Cet axe explore le conflit à travers le champ de bataille, le tribunal et l’espace du salut que ces deux moments mettent en jeu. L’armée, d’abord, est un lieu intense de sociabilité et constitue un terrain propice pour nos préoccupations. Les entrées en guerre déploient les rumeurs, l’enthousiasme, la haine de l’ennemi ou la souffrance des déchirements familiaux, alors qu’après la violence des champs de bataille, la sortie de guerre cristallise, avec l’humiliation de la défaite ou la détresse de la démobilisation, les contradictions d’un acte politique qui fut au fondement de la souveraineté à l’époque moderne et qui, au XVIIIe siècle et notamment avec les révolutions, fut au fondement de la citoyenneté (avec le soldat-citoyen). 

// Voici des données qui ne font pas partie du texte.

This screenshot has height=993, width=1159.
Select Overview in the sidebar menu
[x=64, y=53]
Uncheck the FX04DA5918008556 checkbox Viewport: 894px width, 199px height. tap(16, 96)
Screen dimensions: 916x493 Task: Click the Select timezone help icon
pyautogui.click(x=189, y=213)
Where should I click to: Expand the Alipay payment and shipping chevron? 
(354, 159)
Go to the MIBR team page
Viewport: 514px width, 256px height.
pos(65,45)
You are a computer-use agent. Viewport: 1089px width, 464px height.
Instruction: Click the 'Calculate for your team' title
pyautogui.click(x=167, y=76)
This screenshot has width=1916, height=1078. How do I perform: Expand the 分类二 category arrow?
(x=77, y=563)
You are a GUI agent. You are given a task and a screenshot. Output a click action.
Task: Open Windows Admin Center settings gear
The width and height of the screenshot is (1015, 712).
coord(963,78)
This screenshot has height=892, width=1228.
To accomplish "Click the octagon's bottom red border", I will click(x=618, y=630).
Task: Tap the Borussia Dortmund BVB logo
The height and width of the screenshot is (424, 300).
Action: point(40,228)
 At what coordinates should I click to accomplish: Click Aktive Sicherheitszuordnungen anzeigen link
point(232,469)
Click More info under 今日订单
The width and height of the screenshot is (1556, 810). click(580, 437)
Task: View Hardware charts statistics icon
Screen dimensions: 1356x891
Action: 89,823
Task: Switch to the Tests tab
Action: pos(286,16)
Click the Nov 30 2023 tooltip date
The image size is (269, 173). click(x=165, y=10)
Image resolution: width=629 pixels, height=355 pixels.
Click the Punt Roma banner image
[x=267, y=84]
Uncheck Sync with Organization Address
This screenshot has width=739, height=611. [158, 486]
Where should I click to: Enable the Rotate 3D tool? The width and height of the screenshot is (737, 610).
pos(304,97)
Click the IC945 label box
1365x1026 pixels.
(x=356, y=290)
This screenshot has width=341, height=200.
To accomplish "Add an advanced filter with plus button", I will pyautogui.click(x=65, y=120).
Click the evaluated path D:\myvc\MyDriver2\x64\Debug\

Or, si on considère que la sociabilité est une forme de « douce police » (Hume) qui ne requiert pas l’intervention continue d’un pouvoir coercitif, on peut en outre rechercher les points de contacts et de divergence entre ces deux formes de police : les sociabilités formelles et informelles, et les interdits contrôlés par les forces de l’ordre urbain. Si les pratiques de sociabilité ne font pas toujours l’objet d’une régulation directe par les autorités, les lieux et les moments où elles s’enracinent sont, pour leur part, toujours régulés. Entre la violence des armées et la gravité des tribunaux, l’espace de la conversion occupe enfin une position médiane mais assurément fondamentale, dans les expériences si aigües de l’angoisse, du doute et de la peur.

 

1.

Repérer et analyser l’incitation à l’action qu’on retrouve dans les archives militaires, judiciaires et policières de la période étudiée.

 

2.

Prêter une attention particulière au soldat, incarnation de l’émotion virile.